Provided records section start

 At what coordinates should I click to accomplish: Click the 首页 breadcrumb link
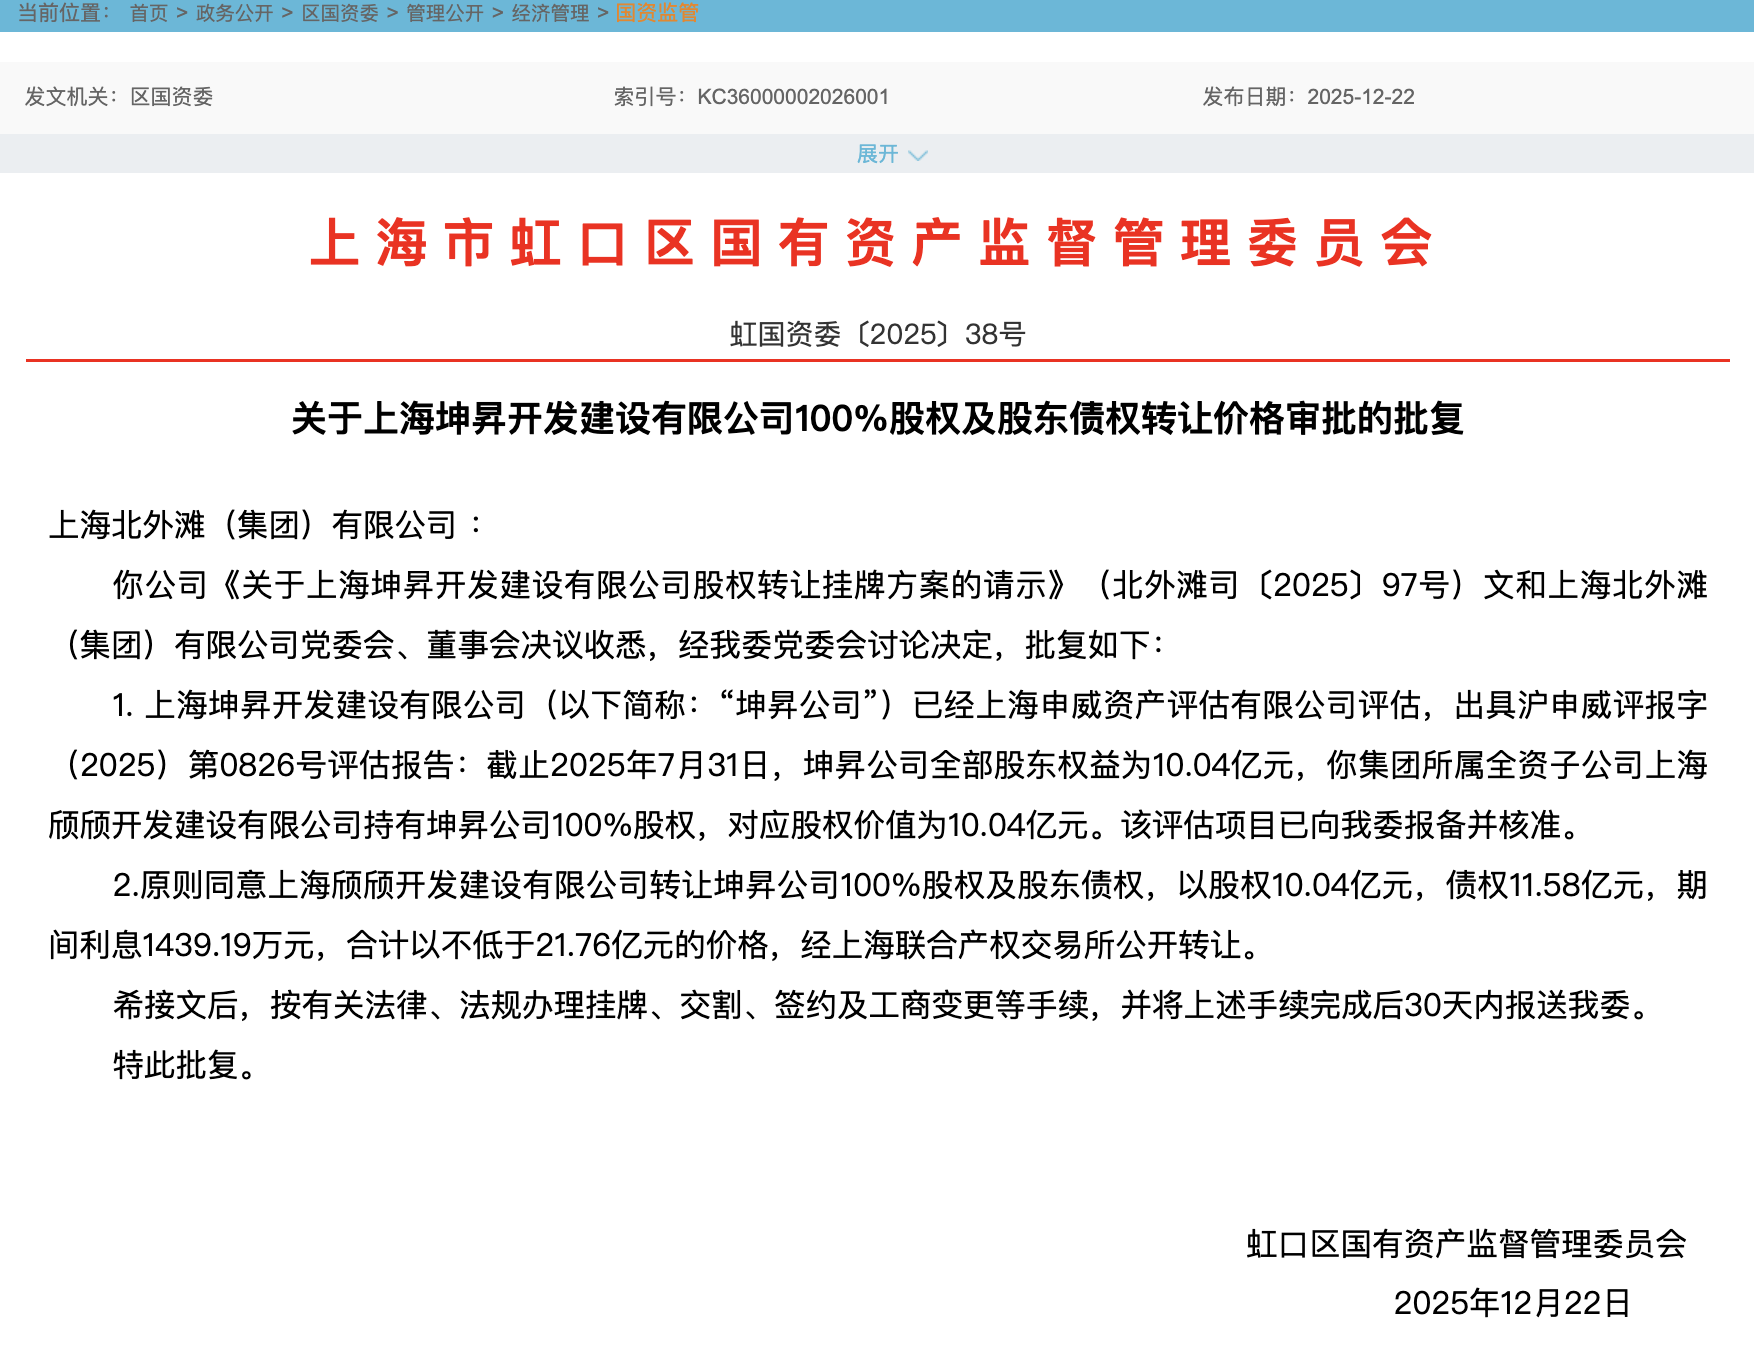[149, 13]
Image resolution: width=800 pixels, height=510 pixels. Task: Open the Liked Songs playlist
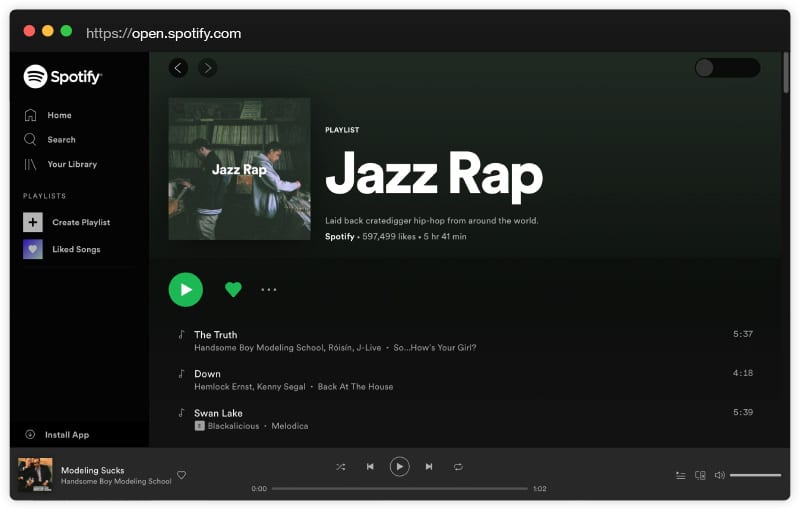75,249
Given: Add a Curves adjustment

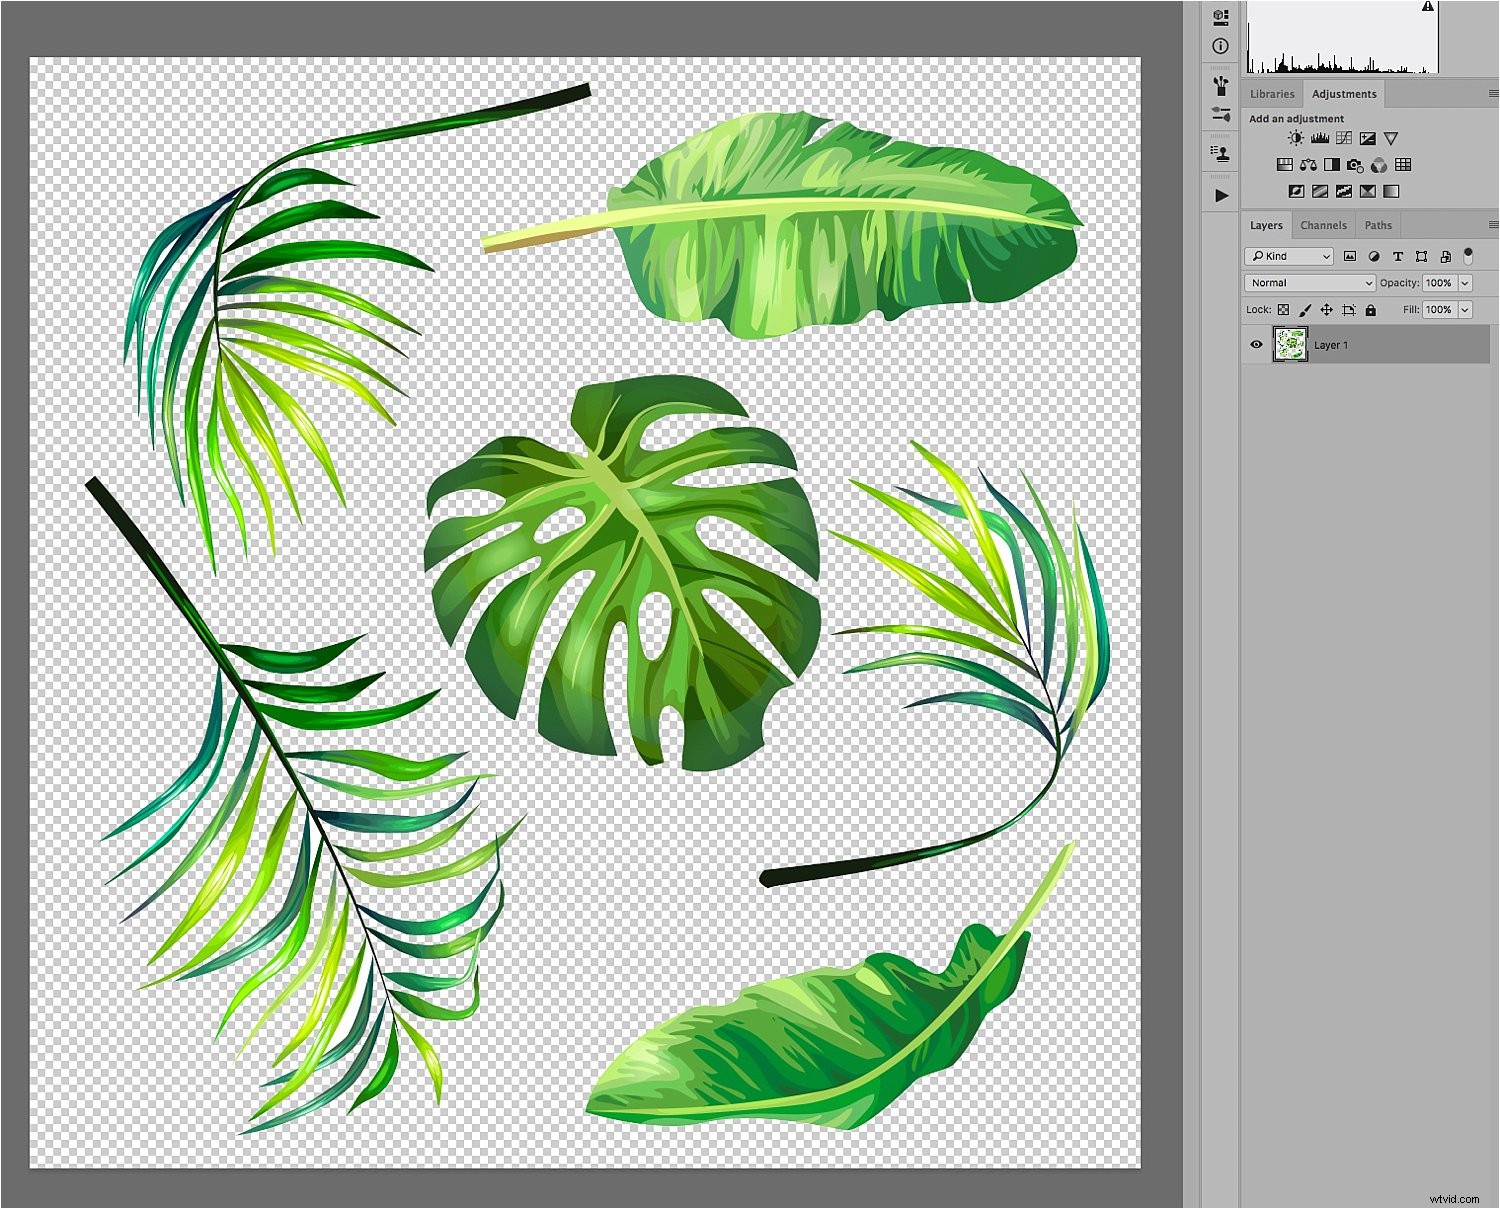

Provided records section end

Work instruction -
Repeat only the lines from the one with "Image resolution: width=800" through the end of the data, both included and exactly as written. Pictures stay out of the copy.

Written response -
Image resolution: width=800 pixels, height=510 pixels. Task: Open the Liked Songs playlist
75,249
Given: Add a Curves adjustment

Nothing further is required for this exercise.